# Mounting a Heavy Shelf to Hollow Bricks



## robnights (Apr 12, 2016)

I'm wanting to hang a nice piece of oak I've found as a shelf on a bare wall in our kitchen. 

The timber itself weighs around 10kg. We've got some very strong brackets, but the bricks we want to mount it to are hollow air bricks that have a tendency to crack as you drill through them. I get the drill bit through around 7mm and it just slips straight through into the air holes in the brick.

How can I neatly, and strongly mound this shelf so it's still very sturdy? Any ideas?

Thanks!


----------



## de-nagorg (Feb 23, 2014)

Glue a mounting cleat to the bricks with PL construction adhesive.

Then mount your shelf to the cleat.

A 2X4 or it's equivalent will suffice as a cleat. 

ED


----------



## robnights (Apr 12, 2016)

Do you mean like this?









We can place cleats along the back, and right side of the shelf, but not the left. Do you think this would suffice?

I've also got some hollow wall anchors. Do you think a mixture of the cleats, and anchors to hold the two brackets in place will be enough?

Thanks!


----------



## de-nagorg (Feb 23, 2014)

Those cleats are the general idea that I suggested.

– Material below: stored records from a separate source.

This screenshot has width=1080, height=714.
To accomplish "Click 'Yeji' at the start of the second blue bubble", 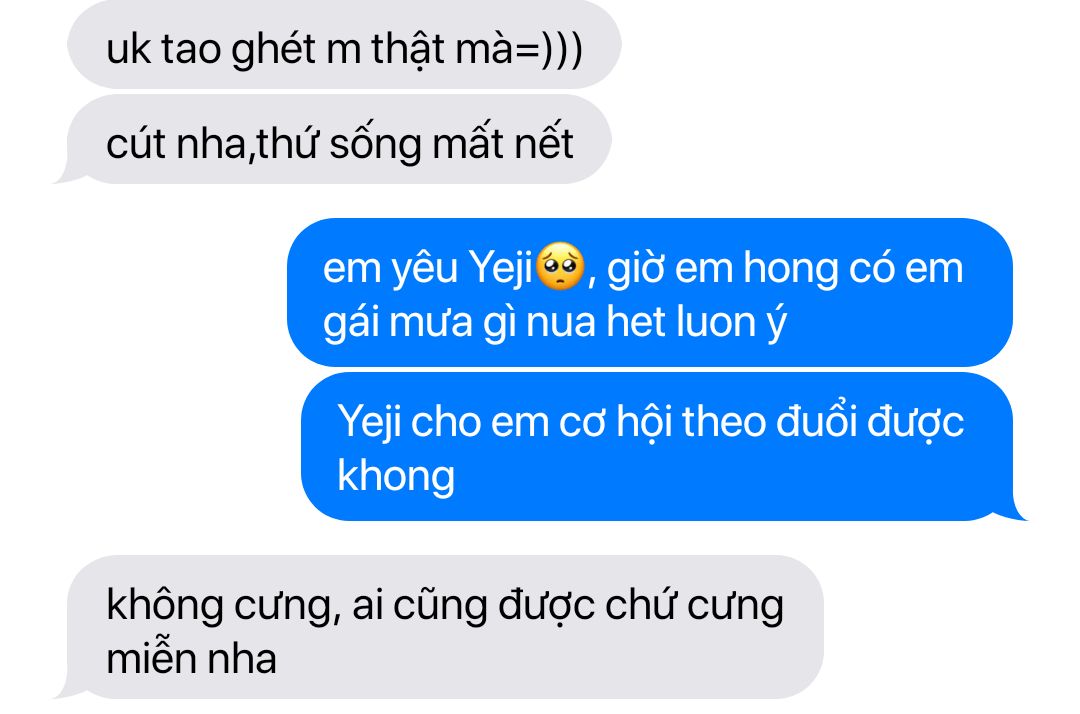I will tap(368, 422).
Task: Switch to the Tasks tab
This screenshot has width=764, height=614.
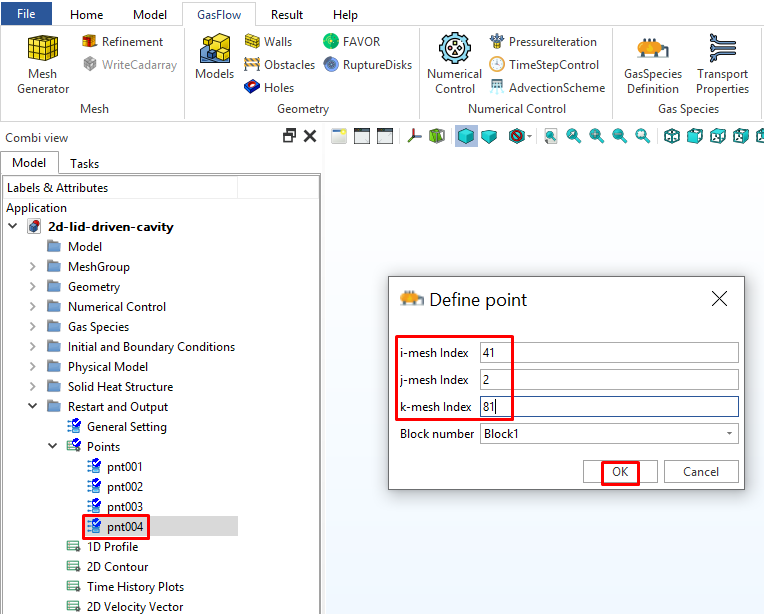Action: (85, 163)
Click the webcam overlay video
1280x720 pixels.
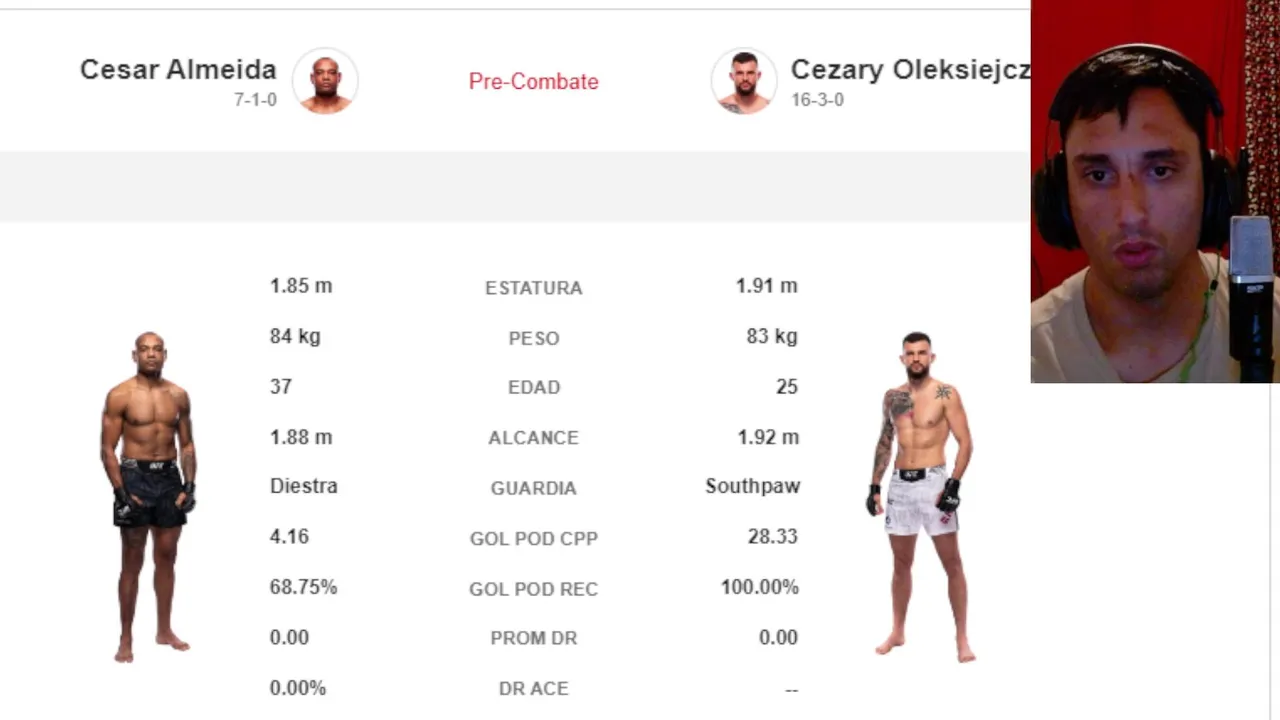coord(1155,191)
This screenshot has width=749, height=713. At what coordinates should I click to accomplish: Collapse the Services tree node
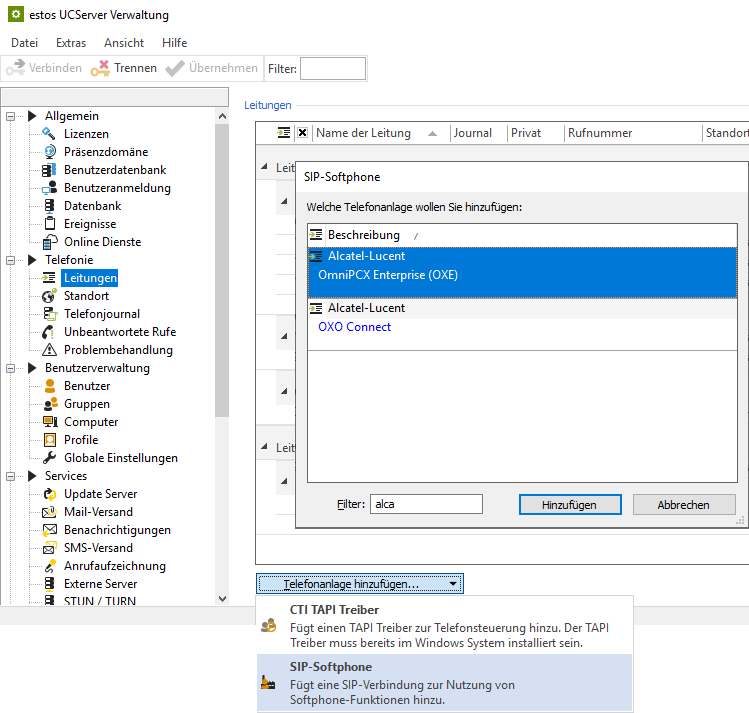(x=11, y=476)
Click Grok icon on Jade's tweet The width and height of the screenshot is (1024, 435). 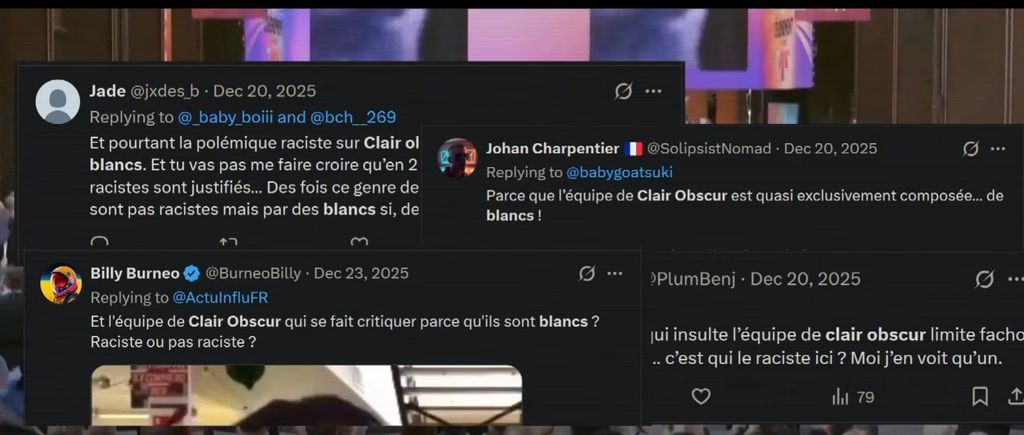point(623,91)
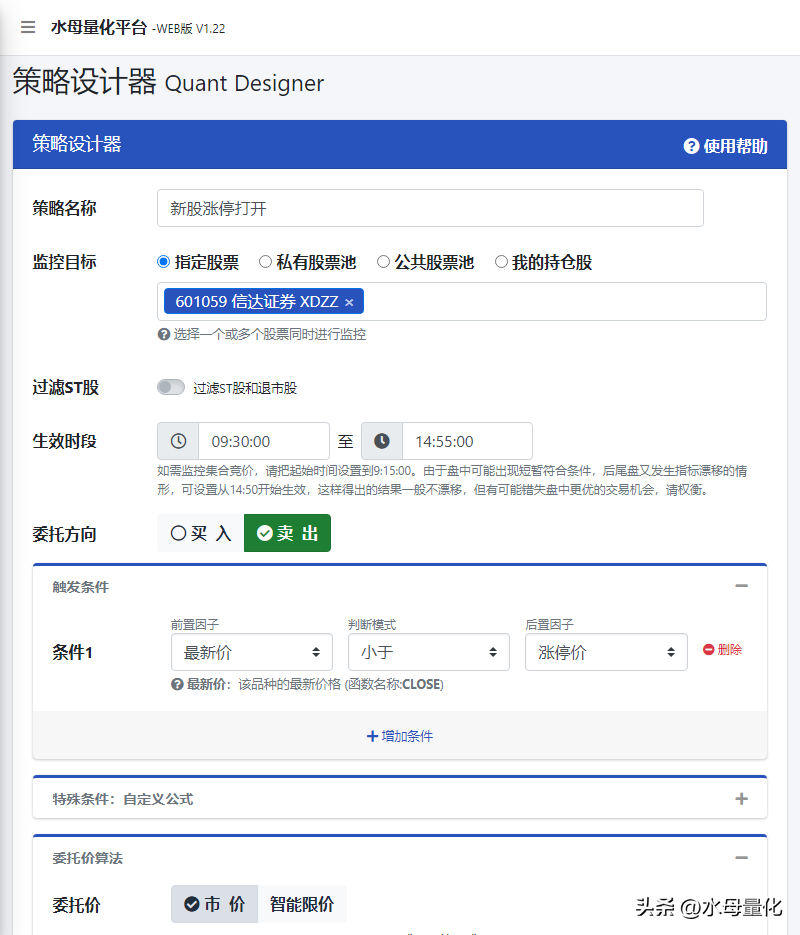The image size is (800, 935).
Task: Collapse the 触发条件 panel
Action: 741,586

Is there no wall at all on the left side , where you want to put this?

You might be able to run vertical cleats as well as the horizontals, to mount your brackets on, this would eliminate needing to rely on a hollow block to hold the mounting bolts. And the cleats would be mostly hidden if the shelf is below eye level. Run the verticals a foot or so in toward the center, this gives you support for the left side, as well as makes it symmetrical to look good.


Without seeing exactly what you have, I am guessing on some of this, but I do know that construction adhesive will hold the cleat until you pry it off, and then it will leave slivers behind. VERY STURDY. 




ED


----------



## carmon (May 8, 2010)

tapcons.....


----------



## MikeFL (Nov 14, 2016)

Drill into the head joints. That's where the mason puts the most mortar.


----------